Within this material, how many lines have the string "Business" in them? The answer is a number, with nothing added.

-*-

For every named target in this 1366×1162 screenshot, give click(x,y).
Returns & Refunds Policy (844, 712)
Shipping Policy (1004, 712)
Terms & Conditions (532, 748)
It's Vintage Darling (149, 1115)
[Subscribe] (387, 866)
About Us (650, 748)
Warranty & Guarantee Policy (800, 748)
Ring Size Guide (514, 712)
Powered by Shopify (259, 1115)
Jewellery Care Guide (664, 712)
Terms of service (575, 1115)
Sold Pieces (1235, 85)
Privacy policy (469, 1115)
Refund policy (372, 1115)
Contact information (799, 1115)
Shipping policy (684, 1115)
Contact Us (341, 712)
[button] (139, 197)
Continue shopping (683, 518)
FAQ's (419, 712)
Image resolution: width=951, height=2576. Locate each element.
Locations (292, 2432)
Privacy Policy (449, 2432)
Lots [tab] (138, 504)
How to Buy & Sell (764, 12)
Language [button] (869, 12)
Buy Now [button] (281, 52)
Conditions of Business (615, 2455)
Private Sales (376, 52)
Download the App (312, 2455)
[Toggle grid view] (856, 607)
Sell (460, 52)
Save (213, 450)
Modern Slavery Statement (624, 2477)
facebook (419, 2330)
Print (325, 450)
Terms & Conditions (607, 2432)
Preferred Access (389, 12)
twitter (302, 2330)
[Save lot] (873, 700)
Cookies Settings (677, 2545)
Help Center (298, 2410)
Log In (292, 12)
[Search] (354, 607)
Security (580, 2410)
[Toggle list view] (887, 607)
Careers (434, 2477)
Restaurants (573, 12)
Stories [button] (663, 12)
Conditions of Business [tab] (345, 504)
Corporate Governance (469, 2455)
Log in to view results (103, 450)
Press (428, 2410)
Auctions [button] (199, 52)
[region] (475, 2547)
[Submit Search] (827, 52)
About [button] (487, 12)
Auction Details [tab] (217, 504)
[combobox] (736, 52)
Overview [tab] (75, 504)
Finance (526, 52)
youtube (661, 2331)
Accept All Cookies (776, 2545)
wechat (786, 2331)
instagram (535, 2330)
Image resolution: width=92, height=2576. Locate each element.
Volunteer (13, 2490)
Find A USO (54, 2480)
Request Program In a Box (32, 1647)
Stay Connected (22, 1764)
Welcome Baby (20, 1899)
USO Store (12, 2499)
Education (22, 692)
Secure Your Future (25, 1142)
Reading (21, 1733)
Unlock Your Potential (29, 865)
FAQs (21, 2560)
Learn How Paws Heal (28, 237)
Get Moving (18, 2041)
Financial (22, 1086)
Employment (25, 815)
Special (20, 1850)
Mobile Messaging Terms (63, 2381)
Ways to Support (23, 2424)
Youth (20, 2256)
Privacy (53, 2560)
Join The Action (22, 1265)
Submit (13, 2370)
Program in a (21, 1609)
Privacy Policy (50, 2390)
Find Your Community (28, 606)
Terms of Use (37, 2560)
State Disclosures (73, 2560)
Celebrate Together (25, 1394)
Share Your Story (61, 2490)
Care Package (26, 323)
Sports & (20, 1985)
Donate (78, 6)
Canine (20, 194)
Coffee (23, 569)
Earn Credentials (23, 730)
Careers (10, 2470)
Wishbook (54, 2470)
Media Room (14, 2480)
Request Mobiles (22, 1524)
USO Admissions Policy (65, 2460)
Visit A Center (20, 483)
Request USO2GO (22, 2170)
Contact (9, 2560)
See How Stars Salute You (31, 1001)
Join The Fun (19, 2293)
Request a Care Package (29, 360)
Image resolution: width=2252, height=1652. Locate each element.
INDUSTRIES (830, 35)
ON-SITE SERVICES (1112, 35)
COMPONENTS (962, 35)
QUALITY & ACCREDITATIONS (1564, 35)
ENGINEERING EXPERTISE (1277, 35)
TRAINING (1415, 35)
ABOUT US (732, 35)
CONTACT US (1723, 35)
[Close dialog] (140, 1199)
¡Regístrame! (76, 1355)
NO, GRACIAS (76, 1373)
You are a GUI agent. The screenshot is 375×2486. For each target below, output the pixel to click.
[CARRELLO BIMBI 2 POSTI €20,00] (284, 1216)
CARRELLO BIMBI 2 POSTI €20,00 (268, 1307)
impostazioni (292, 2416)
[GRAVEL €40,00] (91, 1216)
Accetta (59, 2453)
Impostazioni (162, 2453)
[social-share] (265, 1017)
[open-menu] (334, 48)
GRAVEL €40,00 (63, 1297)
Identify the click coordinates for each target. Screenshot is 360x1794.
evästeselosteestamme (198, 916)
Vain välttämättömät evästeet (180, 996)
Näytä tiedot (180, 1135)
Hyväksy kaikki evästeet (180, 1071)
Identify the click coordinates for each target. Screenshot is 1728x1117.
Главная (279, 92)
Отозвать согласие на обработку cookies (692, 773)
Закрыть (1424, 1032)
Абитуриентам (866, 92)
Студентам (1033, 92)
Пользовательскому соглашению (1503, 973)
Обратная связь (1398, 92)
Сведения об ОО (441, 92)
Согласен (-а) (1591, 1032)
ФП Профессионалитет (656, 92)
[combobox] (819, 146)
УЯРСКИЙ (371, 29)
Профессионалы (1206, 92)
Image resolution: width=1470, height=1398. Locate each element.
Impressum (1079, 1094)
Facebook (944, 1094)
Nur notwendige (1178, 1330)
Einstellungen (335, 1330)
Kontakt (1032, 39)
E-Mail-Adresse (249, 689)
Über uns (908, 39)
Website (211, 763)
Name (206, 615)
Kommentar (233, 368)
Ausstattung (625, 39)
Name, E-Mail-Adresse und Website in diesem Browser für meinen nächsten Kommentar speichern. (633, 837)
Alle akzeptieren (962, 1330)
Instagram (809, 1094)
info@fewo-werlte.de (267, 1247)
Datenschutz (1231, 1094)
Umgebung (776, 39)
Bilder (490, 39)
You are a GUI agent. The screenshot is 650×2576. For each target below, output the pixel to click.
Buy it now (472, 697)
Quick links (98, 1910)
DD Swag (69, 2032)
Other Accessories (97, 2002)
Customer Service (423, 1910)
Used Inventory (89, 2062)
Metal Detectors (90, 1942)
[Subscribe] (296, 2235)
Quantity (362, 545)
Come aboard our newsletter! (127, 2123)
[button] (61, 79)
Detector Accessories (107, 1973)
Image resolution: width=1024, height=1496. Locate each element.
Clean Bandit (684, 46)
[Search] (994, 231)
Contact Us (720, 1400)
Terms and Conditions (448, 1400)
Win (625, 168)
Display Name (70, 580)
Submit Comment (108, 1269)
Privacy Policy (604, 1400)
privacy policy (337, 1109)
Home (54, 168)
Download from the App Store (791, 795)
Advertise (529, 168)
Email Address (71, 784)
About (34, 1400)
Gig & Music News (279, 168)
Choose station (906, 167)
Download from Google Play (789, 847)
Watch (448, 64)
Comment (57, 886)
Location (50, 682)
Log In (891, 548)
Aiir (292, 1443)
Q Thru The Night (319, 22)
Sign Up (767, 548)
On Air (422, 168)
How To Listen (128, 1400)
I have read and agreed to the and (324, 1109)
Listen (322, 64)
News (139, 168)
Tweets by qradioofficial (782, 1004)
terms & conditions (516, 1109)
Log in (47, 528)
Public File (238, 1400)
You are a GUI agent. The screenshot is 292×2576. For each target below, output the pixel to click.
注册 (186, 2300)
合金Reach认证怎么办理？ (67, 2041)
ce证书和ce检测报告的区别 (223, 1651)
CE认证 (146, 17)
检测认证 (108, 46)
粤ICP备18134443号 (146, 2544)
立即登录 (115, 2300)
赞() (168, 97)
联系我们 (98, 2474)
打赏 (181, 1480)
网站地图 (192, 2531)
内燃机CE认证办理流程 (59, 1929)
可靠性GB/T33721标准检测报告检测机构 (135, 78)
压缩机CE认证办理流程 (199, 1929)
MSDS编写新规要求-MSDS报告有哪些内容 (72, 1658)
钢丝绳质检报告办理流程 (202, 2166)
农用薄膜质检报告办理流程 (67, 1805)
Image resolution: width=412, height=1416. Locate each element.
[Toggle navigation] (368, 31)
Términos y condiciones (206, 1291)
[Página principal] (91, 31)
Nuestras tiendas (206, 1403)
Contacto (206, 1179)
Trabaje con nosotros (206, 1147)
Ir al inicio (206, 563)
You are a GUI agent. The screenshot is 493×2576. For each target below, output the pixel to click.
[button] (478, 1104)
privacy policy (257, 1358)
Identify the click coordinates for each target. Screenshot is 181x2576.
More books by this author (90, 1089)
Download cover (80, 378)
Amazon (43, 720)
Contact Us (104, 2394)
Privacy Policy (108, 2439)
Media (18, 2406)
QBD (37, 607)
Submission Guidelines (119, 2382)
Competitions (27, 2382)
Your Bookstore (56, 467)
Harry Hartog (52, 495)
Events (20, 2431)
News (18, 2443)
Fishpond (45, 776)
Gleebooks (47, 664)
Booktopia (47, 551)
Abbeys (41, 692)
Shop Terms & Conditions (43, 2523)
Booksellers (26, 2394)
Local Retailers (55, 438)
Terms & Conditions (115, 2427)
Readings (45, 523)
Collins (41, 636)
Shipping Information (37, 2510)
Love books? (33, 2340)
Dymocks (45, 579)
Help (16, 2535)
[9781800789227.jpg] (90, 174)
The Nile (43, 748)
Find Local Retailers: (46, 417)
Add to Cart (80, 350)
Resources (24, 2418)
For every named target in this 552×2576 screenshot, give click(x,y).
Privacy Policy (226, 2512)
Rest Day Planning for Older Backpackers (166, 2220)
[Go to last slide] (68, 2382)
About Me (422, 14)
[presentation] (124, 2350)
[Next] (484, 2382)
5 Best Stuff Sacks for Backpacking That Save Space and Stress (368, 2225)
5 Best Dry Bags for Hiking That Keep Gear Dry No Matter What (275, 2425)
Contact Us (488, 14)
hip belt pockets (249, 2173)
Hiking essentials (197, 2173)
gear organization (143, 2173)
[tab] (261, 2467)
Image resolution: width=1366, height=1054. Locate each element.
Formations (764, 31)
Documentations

-*-

◆ REPLY TO THE EXERCISE:
2